Fortune News | Nov 21,2018
Jul 31 , 2021
By Abdulmenan Mohammed ( Abdulmenan Mohemmed (firstname.lastname@example.org), a financial statement analyst with two decades of experience. )
State-sanctioned treasury bill buying by agencies has encouraged loose behaviour in public expenditure, as this way of deficit financing is cheap. The market-driven auction system is visibly changing this and, complemented with other policies, it could be the way to address inflation, writes Abdulmenan Mohemmed (email@example.com), a financial analyst.
The move towards a market-based treasury bills' auction is one of the significant steps taken in financial sector reforms. It is part of a broader reform package including, the fast depreciation of the Birr against a basket of currencies and lifting the burden off private banks to pour a big chunk of their deposit into five-year bills.

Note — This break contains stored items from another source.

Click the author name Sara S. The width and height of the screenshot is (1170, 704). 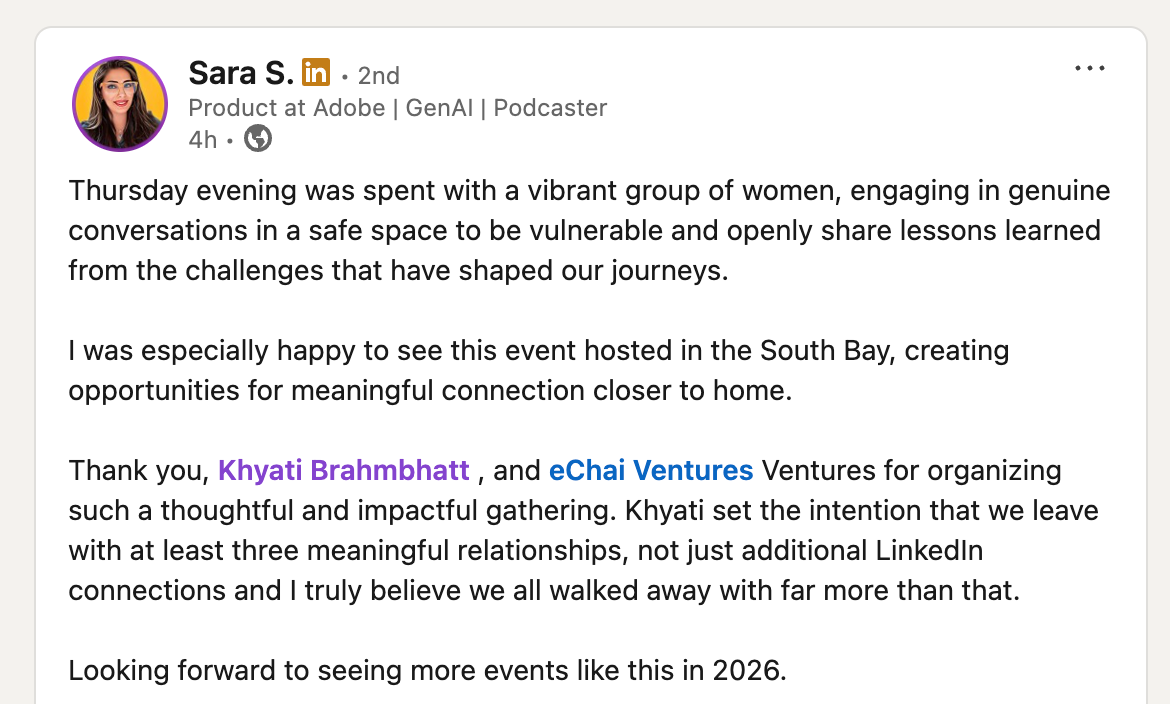pos(240,73)
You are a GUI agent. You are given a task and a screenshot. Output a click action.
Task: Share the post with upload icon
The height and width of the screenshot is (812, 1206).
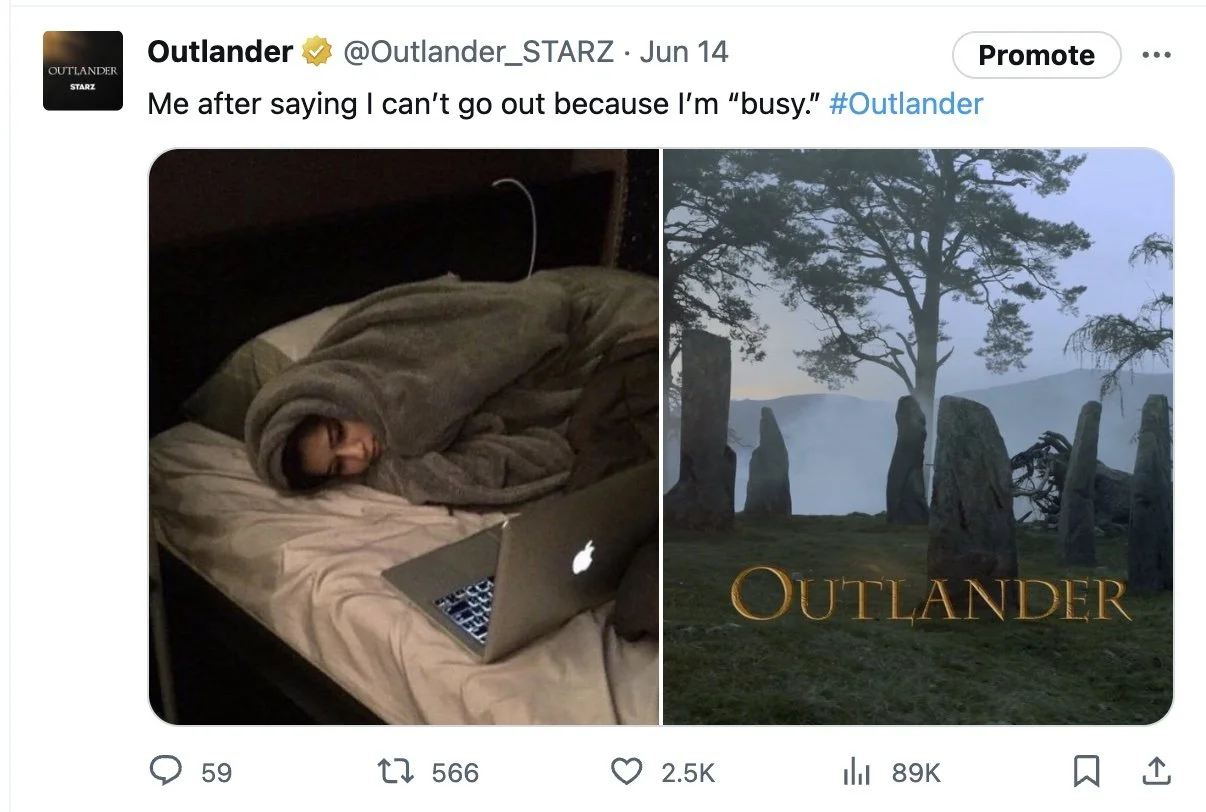(1154, 771)
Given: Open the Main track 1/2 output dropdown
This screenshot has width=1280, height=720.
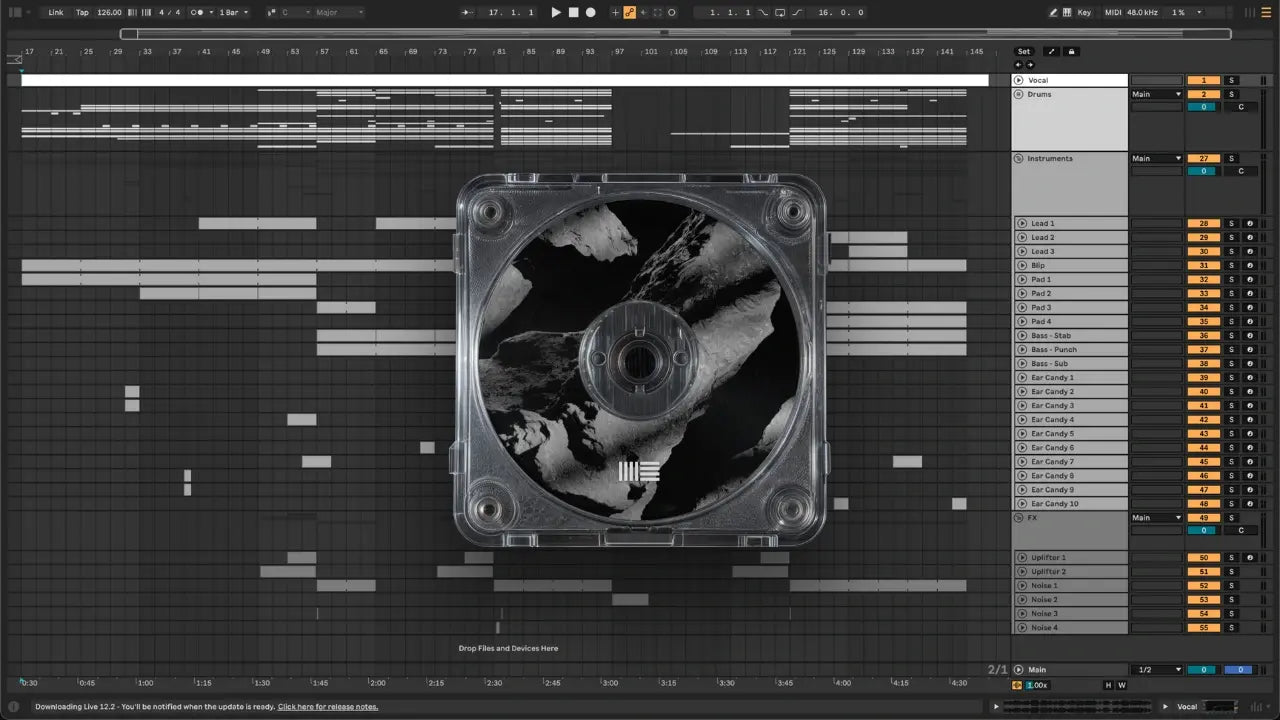Looking at the screenshot, I should [1156, 670].
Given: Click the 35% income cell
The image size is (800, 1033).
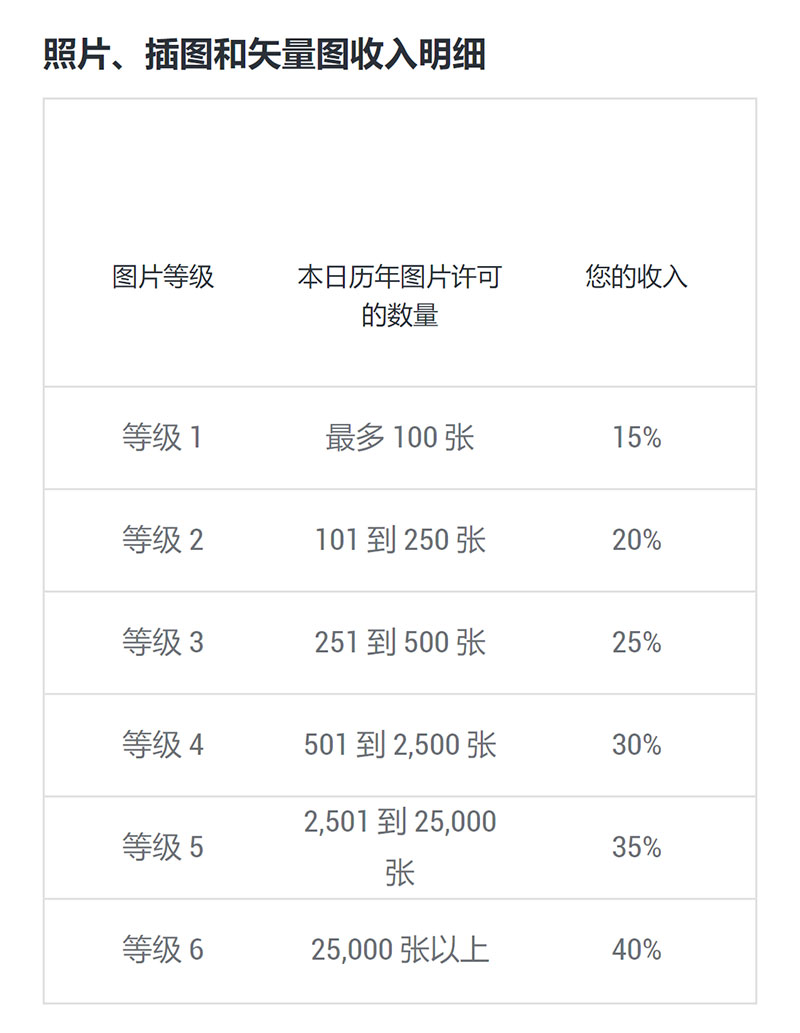Looking at the screenshot, I should [x=637, y=847].
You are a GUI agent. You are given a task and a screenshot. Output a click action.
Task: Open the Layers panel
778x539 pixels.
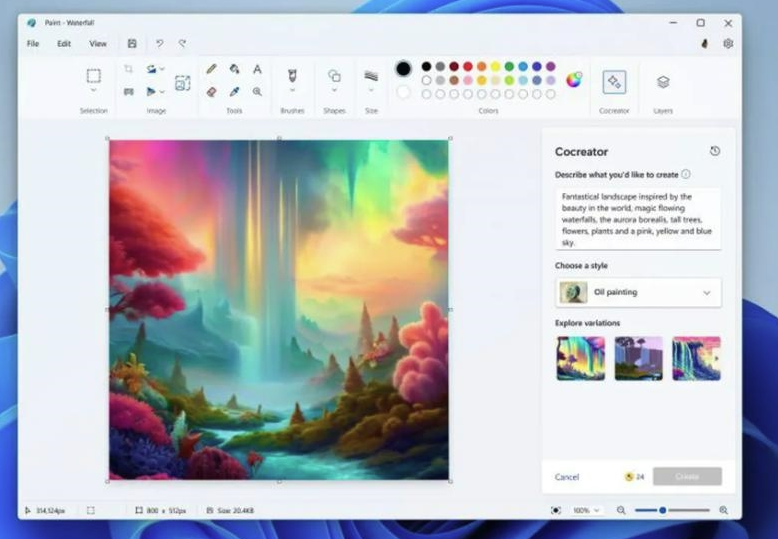(x=663, y=82)

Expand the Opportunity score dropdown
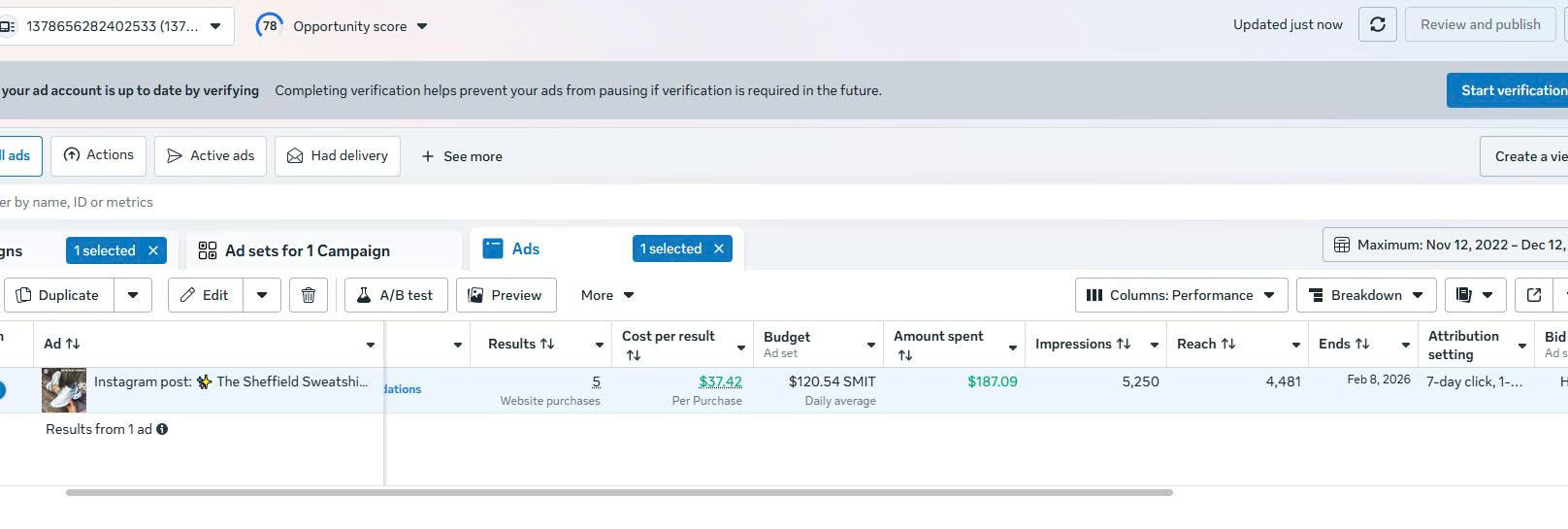click(422, 26)
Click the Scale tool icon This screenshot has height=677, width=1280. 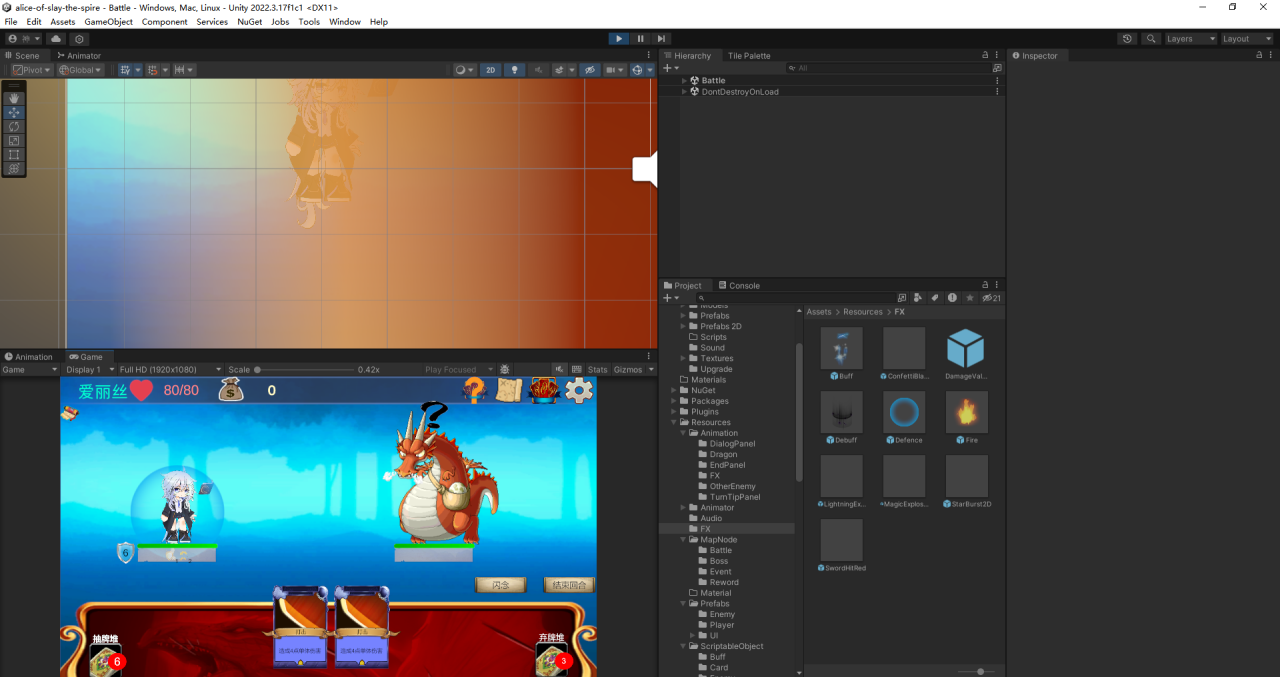(14, 141)
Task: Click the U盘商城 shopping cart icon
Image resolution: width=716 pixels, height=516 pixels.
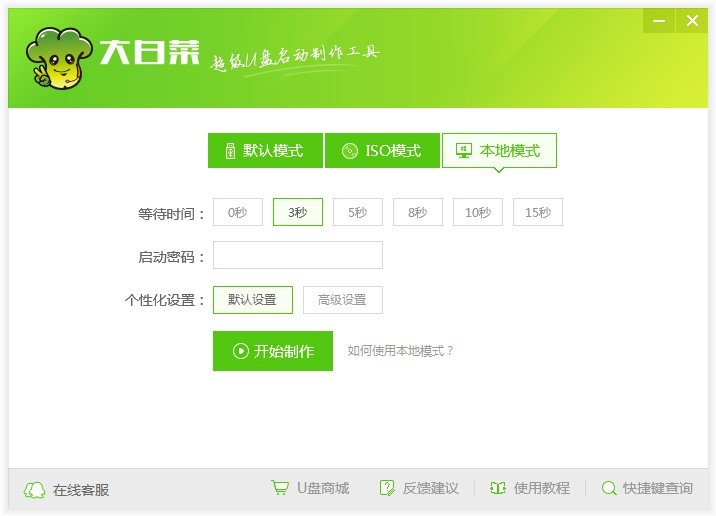Action: pyautogui.click(x=280, y=488)
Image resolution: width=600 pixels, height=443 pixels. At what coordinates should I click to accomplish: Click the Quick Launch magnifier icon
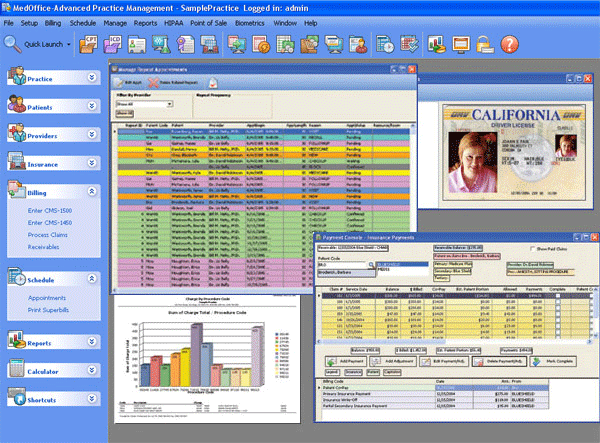point(13,44)
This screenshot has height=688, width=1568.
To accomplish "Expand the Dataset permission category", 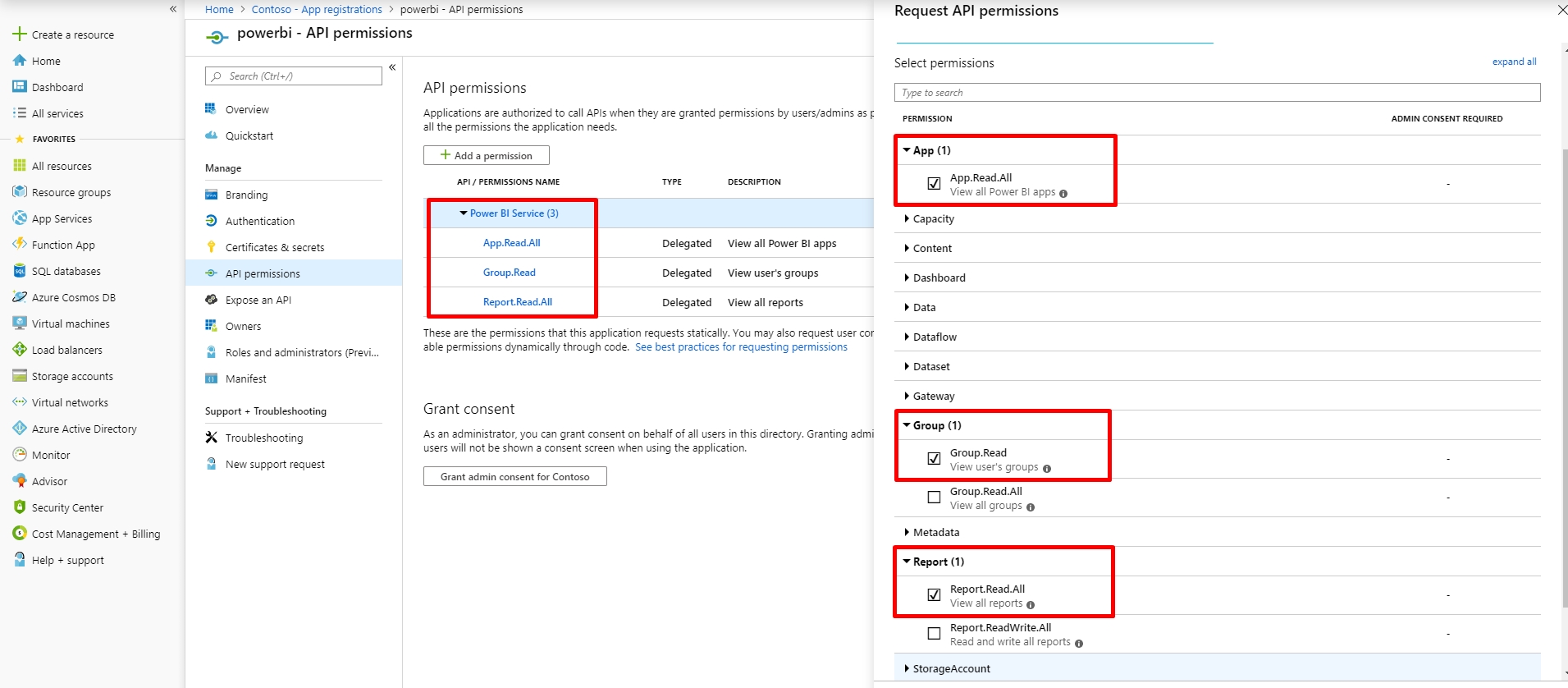I will pyautogui.click(x=931, y=366).
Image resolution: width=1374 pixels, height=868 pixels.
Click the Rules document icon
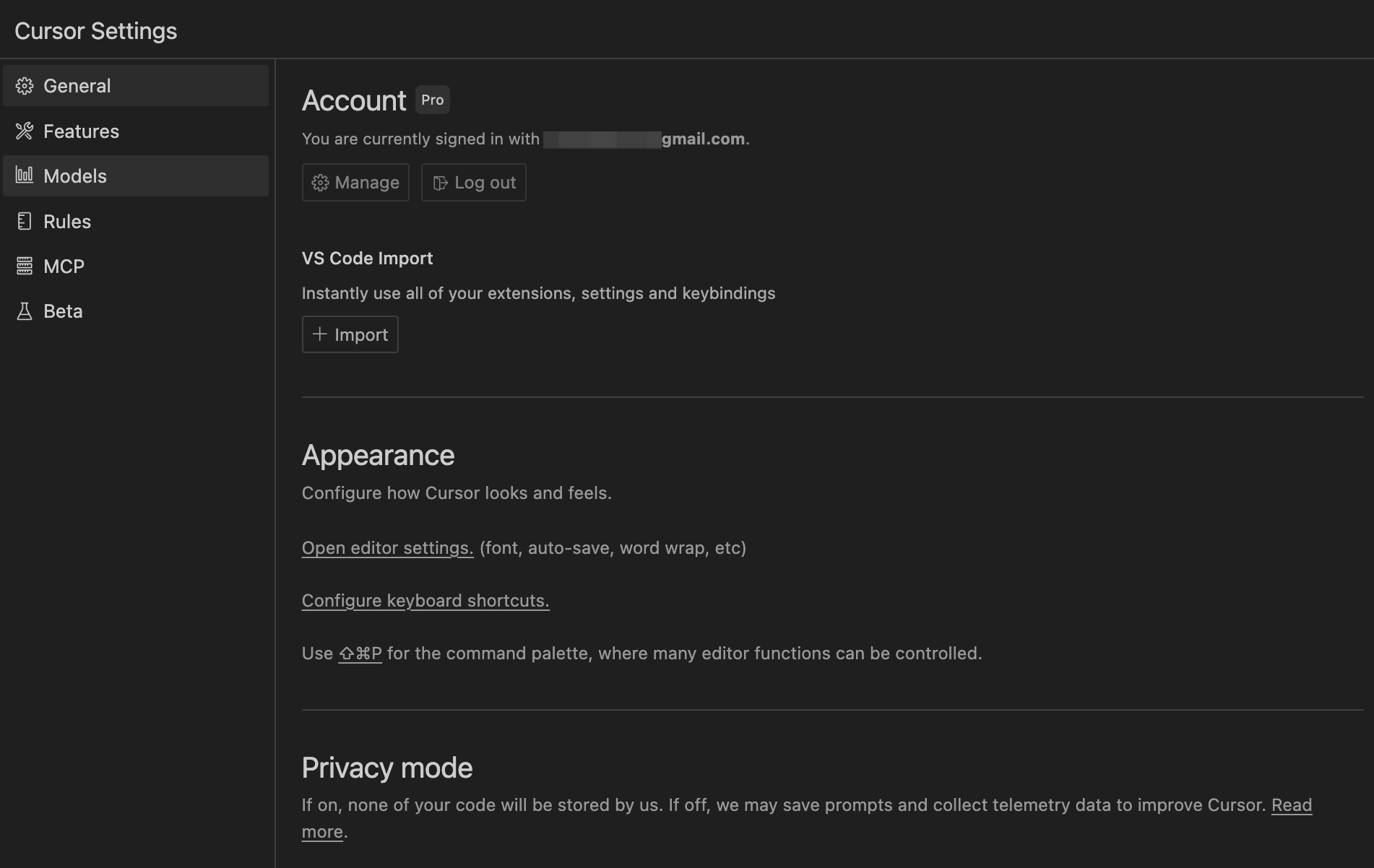coord(25,221)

Budget deficits over the past decade and a half have been primarily financed by direct advances from the National Bank of Ethiopia (NBE). The sale of treasury bills has played some part in funding budget deficits. The issuance of treasury bills has been made to a captive domestic market at meagre interest rates, and the participants have mainly been a few state-owned agencies. As the interest rates were far below the savings rates, the private sector was barely participating.
The introduction of a market-based treasury bills auction has several implications. It reduces the heavy reliance on borrowing from the central bank to fund budget deficits, increases the treasury bills interest rates, improves the participation of the private sector, helps financially discipline the government, properly rewards those state agencies which invest in treasury bills and corrects the market distortions caused by state-sanctioned auctions.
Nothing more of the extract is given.